Dopo diversi anni Svetlana Zakharova è tornata al Teatro Regio di Parma per un altro Galà.
Gli anni passano e anche le ballerine invecchiano ma lei nel fisico è rimasta tale e quale a una ragazzina comunque più top model che ballerina:
longilinea di coscia lunga con petto a calma piatta sembra Audrey Hepburn quando faceva Guerra e Pace come una sorta di principessa sotto mentite spoglie di Vacanze Romane in versione matriosca. Tutta la leggerezza delle commedie brillanti l’avevano cancellata per dare spazio al dramma e alla tragedia dei romanzi di Tolstoj con le protagoniste rigorosamente russe, romantiche appassionate e votate al sacrificio estremo, decadente come l’amore nell’800. Dal quale nascono le Opere Liriche ed il Balletto classico, quello sulle punte portato in trionfo dalle scuole Russe che a tutt’oggi caratterizzano le ballerine per eccellenza i cui virtuosismi raggiungono forme di perfezione sforbiciando in punta di piedi per librarsi nell’aria come voli di uccelli che trovano la loro massima rappresentazione nel Lago dei Cigni.
Infatti il partner di Svetlana, nell’ultimo pezzo eseguito in coppia, è apparso sudato e affaticato per lo sforzo di sollevare una ballerina di grande stazza come la Zakharova tanto che in Patria era stata contestata come étoile del Bolshoj proprio per questa sua statura che non corrisponde ai canoni del balletto con tutù.
Insomma la svolta di Svetlana anche se sembra studiata su misura fa pensare che il balletto classico delle favole, sia solo uno splendido ricordo. Quanto meno a Parma dove il balletto è diventato una sorta di saggio ginnico, eseguito soprattutto a piedi nudi e a corpo libero come una sorta di performance in linea con Amici della De Filippi.
Detesto questo tipo di balletto pur riconoscendo la bravura dei ballerini specie in questo Gala della Zakharova nel quale alcune coppie classiche, di grande slancio e romanticismo (Le Fiamme di Parigi, Illusiv Ball e Giselle) si alternano agli assolo di ballerini dai corpi possenti e scolpiti, istrioni (Les Bourgeois, Scream and Smile, Feeling Good) e ussari (Gopack), con il clou raggiunto da Svetlana, dopo Tristana, Plus Minus Zero, Acque di Primavera e l’acclamata Revelation, proprio con la morte del cigno: un canto struggente di infinita tristezza che suona come l’addio al magico luccicchìo fra voile e tulle dei tutù con sforbiciate di scarpette in raso, dei mitici gioielli svarowsky il cui simbolo è proprio un Cigno.

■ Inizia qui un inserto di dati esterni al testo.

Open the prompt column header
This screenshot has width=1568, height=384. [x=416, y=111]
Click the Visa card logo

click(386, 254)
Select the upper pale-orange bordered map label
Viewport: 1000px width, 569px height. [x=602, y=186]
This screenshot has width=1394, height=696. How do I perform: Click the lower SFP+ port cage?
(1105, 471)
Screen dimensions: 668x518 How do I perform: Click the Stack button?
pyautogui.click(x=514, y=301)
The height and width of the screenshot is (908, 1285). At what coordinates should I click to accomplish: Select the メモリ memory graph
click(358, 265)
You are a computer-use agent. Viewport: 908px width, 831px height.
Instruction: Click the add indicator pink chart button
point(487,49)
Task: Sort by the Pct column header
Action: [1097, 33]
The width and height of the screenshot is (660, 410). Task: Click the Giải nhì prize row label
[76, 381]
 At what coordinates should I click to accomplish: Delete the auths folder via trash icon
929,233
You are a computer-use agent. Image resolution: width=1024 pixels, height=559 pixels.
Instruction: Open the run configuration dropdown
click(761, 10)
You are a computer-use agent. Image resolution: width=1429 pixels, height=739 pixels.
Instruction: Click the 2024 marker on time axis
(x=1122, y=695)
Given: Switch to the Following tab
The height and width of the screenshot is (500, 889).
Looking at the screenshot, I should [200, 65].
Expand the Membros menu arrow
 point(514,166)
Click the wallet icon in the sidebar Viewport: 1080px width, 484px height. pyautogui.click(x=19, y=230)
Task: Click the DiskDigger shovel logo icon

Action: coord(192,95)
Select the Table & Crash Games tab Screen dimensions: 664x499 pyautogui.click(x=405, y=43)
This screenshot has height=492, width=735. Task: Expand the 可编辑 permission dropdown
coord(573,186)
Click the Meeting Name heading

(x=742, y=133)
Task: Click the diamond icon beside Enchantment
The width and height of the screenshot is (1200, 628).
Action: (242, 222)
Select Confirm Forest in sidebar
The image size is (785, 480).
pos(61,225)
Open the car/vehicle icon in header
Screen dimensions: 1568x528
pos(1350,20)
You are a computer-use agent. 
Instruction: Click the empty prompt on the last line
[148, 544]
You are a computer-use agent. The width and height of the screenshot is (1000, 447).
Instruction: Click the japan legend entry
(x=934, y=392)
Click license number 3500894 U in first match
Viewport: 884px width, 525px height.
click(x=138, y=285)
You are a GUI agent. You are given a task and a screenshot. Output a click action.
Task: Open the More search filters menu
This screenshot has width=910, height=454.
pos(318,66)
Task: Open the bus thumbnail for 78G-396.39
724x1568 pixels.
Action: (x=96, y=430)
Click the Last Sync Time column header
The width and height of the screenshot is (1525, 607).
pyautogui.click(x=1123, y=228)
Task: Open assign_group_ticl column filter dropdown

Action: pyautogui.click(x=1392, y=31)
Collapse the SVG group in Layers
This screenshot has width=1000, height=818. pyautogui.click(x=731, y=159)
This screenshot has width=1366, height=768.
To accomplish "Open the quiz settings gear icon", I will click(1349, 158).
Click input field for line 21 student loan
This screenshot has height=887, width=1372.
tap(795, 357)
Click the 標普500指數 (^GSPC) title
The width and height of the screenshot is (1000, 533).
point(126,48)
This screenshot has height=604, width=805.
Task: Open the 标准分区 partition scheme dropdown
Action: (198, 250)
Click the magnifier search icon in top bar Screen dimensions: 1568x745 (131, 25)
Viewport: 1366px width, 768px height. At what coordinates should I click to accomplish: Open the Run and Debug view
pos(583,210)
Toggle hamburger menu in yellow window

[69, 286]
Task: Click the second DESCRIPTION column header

Un messaggio dal Bolshoj non può che fare tendenza.
Il balletto classico esprime il trionfo della femminilità aggraziata romantica e soave mentre in quello contemporaneo il femminile si fonde con la mascolinità del corpo libero e scattante, molto spesso anche meccanico quasi a voler perdere l’anima per concentrare i gesti nella carnalità tutta sensuale. Insomma il balletto sta diventando bisex.
Dopo, il ballerino maschio si impadronirà completamente della scena: l’unica scena nella quale la femminilità romantica regnava incontrastata!